Tumor-organoids (TOs) are novel, complex three-dimensional ex vivo tissue cultures that under optimal conditions accurately reflect the genotype and phenotype of the original tissue with preserved cellular heterogeneity and morphology. They offer a new and exciting platform for studying cancer biology and directing personalized therapies. Our study aimed to establish TOs from meningioma (MGM) and explore drug responses of selected drugs.TOs were established by controlled reaggregation of freshly prepared single-cell suspension of MGM tissue samples in 384-well plates. We were capable of forming several hundred TO equal in size with a success rate of 98%. TOs consisted of largely viable cells, whereas dead cells were predominantly found outside of the organoid. H&E and IF stainings confirmed the successful establishment of dense tissue-like structures. On the molecular level, transcriptional and mutational profiles were conserved in TOs. To query the suitability and reliability of TOs for robust large-scale drug testing by employing nine highly potent compounds, derived from a drug screening performed on MGM cell lines.
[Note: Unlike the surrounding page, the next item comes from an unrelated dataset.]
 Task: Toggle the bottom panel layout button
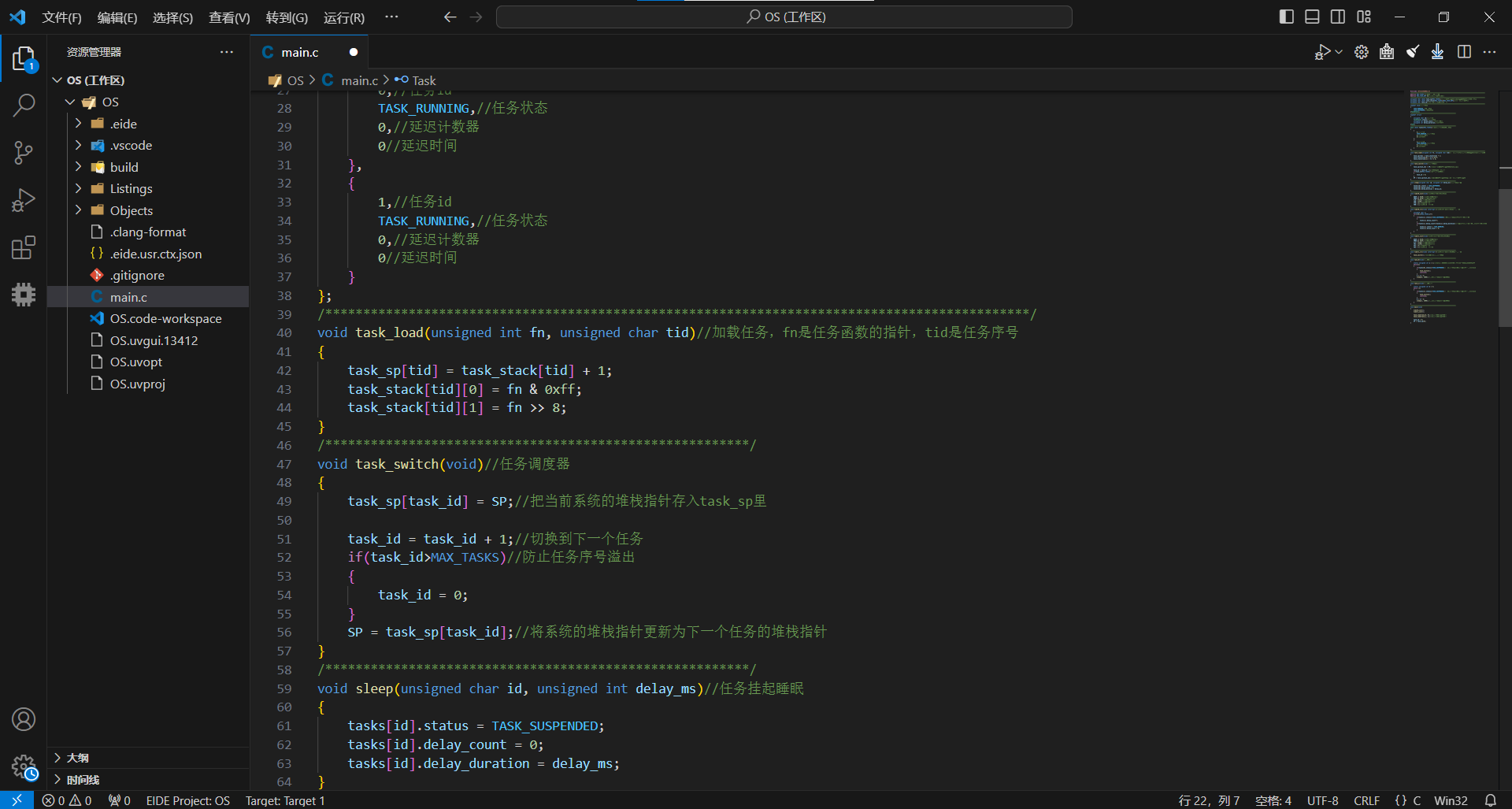(1312, 17)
In total, standardized TOs from 60 patients were formed, including eight grade II and three grade III MGMs. The FDA-approved epigenetic drug panobinostat demonstrated high anti-meningioma effects in the majority of patients. The efficacy was mediated through inhibition of HDAC1/2 validated by siRNA-mediated knockdown experiments. In an orthotopic in vivo model, treatment with panobinostat extended the median survival of mice, however, the therapy was not curative. To further investigate HDACi resistance, transcriptomes of sensitive and resistant TOs were compared. In resistant tumors, a significant induction of the TGFβ pathway was observed.Taken together, we developed a protocol to generate standardized TO from MGM and preserved histological and molecular features of parental tumor. Drug screening of selected drugs in TOs from 60 patients identified HDACi panobinostat as effective drug through inhibition of HDAC1/2.